Dannabang Kuwabong is a Ghanaian Canadian born in Nanville in the Upper West Region of Ghana. Formerly a teacher of Caribbean literature at the University of Puerto Rico, his first two books of poetry were entitled: Konga and other Dagaaba Folktales, Visions of Venom and Echoes from Dusty Rivers.

His third book, published by TSAR in 2008, is Caribbean Blues and Love's Genealogy. In the first part of this collection the love that is celebrated emerges from a deep sense of historical reconnection with the poet's African ancestors who were taken captive and sent to the Caribbean. In the second part, Kuwabong takes the reader through a Prufrockian maze of relationships complicated by expectations and disappointments. The city of Hamilton provides the social and physical landscape that initiates the personae's responses to love made tricky by the extreme challenges of the mundane. Though the poems silently scream with pain and disappointment, these moods are calmed by epiphanies of extreme tenderness that bind the relationships.

Carmine Starnino


Carmine Starnino's first book, The New World (1997) was nominated for the A.M. Klein Award for Poetry and the Gerald Lampert Memorial Award. His second collection Credo (2000) won the Canadian Authors Associate Prize for Poetry and the David McKeen Award for Poetry. He has also written A Lover's Quarrel (2004), a book of essays on Canadian poetry. His third collection of poems is entitled With English Subtitles (Gaspereau Press, 2004). He lives in Montreal. His latest book is This Way Out (Gaspereau, 2009)

Alice Major


Alice Major won the inaugural Poet's Corner Award (sponsored by Broken Jaw Press) for Tales for an Urban Sky, and two of her books have been runners-up for the City of Edmonton Book Prize. Major has published eight collections of poetry and a novel for young adults, and served as the first poet laureate for the city of Edmonton from 2005-2007. She was born in Scotland and her family came to Canada when she was eight. She grew up in Toronto before moving west to work as a reporter on The Williams Lake Tribune in British Columbia.

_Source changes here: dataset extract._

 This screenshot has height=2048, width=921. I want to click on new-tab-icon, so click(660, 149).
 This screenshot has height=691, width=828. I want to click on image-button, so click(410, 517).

She is an active supporter of the arts and writing community, having served as president of the League of Canadian Poets, president of the Writers Guild of Alberta, chair of the Edmonton Arts Council, and as a founder of the Edmonton Poetry Festival.

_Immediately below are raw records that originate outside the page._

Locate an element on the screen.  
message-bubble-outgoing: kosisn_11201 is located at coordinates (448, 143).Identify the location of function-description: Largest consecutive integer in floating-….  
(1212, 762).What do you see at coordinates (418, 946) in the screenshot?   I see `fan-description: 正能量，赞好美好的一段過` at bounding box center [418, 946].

Her latest book is The Office Tower Tales (University of Alberta Press, 2008). “This long poetic work is both extremely readable and erudite.” (Shawna Lemay, Edmonton Journal) “Alice Major’s tremendous new book of poetry takes a cue from a sprawling epic of English literature, The Canterbury Tales, but grounds its pilgrims in present-day Edmonton and the meaningless office drudgery of the 9-to-5 life….Each story has a five-line stanza form, and each stanza contains a rhyme and closes with a short line. ‘I needed something that would sound conversational and give me strong rhythmic presence as well,’ Major said. ‘It’s a project where you’re solving all the problems and challenges of poetry as well as the challenges of fiction.’” (Richard Helm, Edmonton Journal). You can learn more about Alice Major’s writing at http://www.alicemajor.com/

Mike Barnes


Mike Barnes is the author of Calm Jazz Sea, (a poetry book shortlisted for the Gerald Lampert Memorial Award) and Aquarium, a collection of short fiction which won the 1999 Danuta Gleed Award. His stories have appeared twice in Best Canadian Stories, three times in The Journey Prize Anthology, and he won the Silver Medal for Fiction at the National Magazine Awards. His most recent book is The Lily Pond (Biblioasis, 2008), a memoir that explores the author's thirty-plus years of living with bipolar disorder. It chronicles unflinchingly the destructiveness of an illness that infiltrates thinking, feeling and acting in ways that change the very fabric of identity. It is equally searching in its exploration of the psyche's resources in healing and reknitting that identity. Born in Minnesota, a joint U.S.-Canadian citizen, Barnes lives and writes in Toronto.